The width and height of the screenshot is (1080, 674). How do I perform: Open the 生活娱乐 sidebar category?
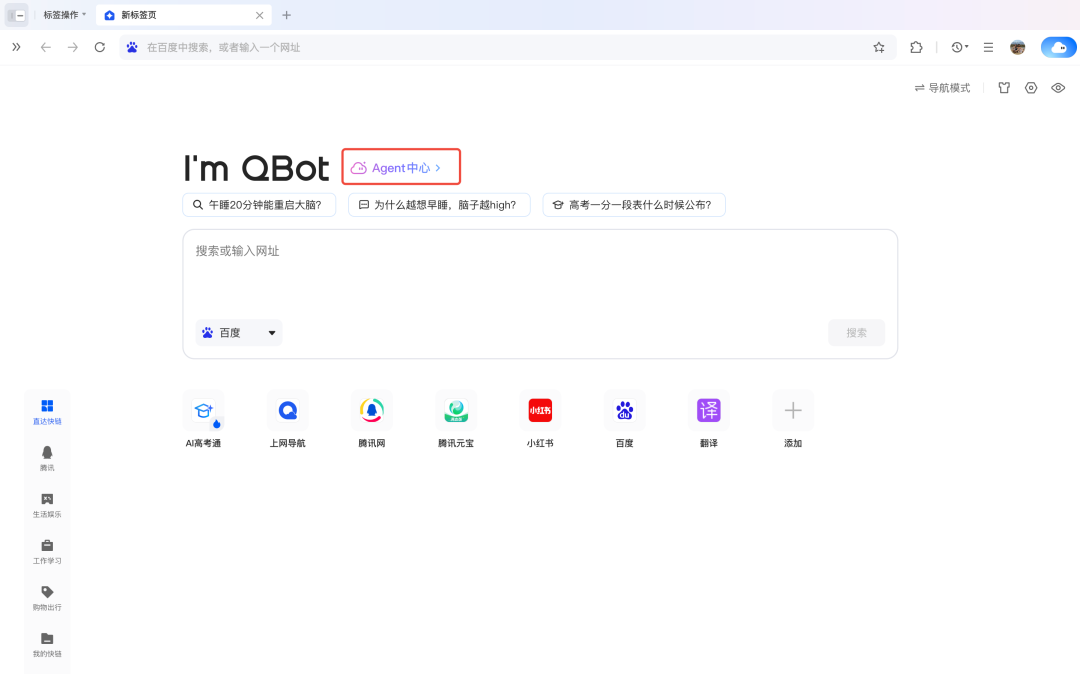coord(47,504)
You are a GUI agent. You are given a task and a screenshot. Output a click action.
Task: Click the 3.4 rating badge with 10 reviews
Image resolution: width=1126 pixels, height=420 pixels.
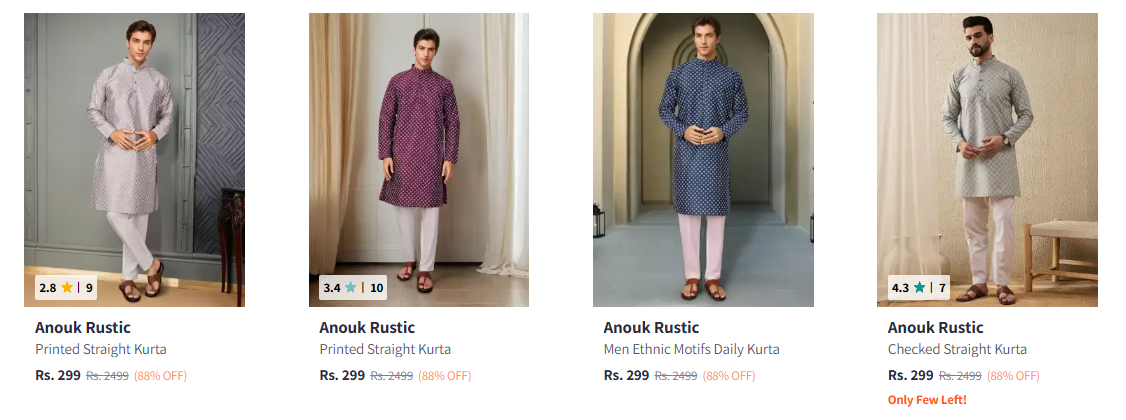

## What is needed
Leave every image out when you return the material above word for word.

## The completed task
The width and height of the screenshot is (1080, 674). How do I perform: Open the 生活娱乐 sidebar category?
coord(47,504)
You are a GUI agent. You are given a task and a screenshot. Output a click action.
Task: Click the 3.4 rating badge with 10 reviews
Image resolution: width=1126 pixels, height=420 pixels.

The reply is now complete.